Angka kematian bayi dihitung dengan jumlah kematian bayi usia dibawah satu tahun dalam kurun waktu setahun per 1.000 kelahiran hidup pada tahun yang sama. Angka kelangsungan hidup bayi di Kalimantan Tengah pada 2015 sebagai awal penyusunan RPJMD adalah 911,25 hari.

Target yang ditetapkan pada 2016 sebesar 911,25 hari dengan capaian sebesar 925 hari lebih besar, bila dibandingkan dengan target yang telah ditetapkan.

Pada 2017 target yang ditetapkan sebesar 929 hari dengan capaian sebesar 994 hari, jauh diatas target yang telah ditetapkan.

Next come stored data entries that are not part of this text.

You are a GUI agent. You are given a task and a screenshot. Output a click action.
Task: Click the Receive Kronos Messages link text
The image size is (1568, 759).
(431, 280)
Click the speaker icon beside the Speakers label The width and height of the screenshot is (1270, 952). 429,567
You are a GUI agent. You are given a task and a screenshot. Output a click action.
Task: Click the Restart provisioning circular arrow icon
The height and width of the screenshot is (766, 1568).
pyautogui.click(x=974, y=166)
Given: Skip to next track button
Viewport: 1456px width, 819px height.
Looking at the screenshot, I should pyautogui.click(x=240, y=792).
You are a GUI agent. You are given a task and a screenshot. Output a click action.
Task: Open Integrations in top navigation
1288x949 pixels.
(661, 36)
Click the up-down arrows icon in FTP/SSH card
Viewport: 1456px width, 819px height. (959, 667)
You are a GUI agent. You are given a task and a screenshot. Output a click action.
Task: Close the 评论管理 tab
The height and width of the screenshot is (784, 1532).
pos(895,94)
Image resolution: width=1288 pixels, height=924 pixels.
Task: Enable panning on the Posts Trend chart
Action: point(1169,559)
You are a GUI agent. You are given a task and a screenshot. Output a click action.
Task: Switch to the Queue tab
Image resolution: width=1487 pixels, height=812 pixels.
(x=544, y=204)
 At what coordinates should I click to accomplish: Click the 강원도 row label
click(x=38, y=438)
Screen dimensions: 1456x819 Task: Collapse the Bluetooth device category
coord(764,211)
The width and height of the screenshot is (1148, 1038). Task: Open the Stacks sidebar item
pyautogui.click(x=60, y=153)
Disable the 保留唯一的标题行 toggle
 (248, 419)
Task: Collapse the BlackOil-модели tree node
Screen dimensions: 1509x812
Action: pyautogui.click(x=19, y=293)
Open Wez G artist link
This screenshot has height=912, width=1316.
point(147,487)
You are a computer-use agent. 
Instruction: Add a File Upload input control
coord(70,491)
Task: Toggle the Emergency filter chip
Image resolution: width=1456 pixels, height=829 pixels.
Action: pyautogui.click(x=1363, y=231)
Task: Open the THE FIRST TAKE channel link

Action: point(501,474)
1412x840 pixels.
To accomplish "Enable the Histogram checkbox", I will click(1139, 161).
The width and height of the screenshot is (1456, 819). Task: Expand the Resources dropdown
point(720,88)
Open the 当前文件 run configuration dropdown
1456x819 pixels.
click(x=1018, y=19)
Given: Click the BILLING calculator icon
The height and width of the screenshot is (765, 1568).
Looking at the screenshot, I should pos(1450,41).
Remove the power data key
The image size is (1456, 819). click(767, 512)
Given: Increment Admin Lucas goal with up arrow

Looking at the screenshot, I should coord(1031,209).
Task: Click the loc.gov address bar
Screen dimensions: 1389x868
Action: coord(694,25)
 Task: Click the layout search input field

Kemudian capaian pada 2018 sebesar 994 hari dan 2019 sebesar 996 hari.

Peningkatan angka kelangsungan hidup bayi di Kalimantan Tengah tidak bisa dilepas dari upaya perbaikan berbagai variabel yang berpengaruh terhadap kelangsungan hidup anak.

Variabel yang dianggap eksogenous atau sosial ekonomi, seperti budaya, sosial, ekonomi, masyarakat dan faktor regional, hingga variabel endogenous atau faktor biomedical, seperti pola pemberian ASI, kebersihan, sanitasi dan nutrisi.

Selanjutnya angka usia harapan hidup (UHH) merupakan salah satu indikator yang digunakan untuk menilai derajat kesehatan penduduk.

Menurut Statistics Indonesia, angka harapan hidup pada saat lahir ialah rata-rata tahun hidup yang akan dijalani oleh bayi yang baru lahir pada suatu tahun tertentu.

"UHH di suatu wilayah, berbeda dengan wilayah lainnya tergantung dari kualitas hidup yang mampu dicapai oleh penduduk," paparnya.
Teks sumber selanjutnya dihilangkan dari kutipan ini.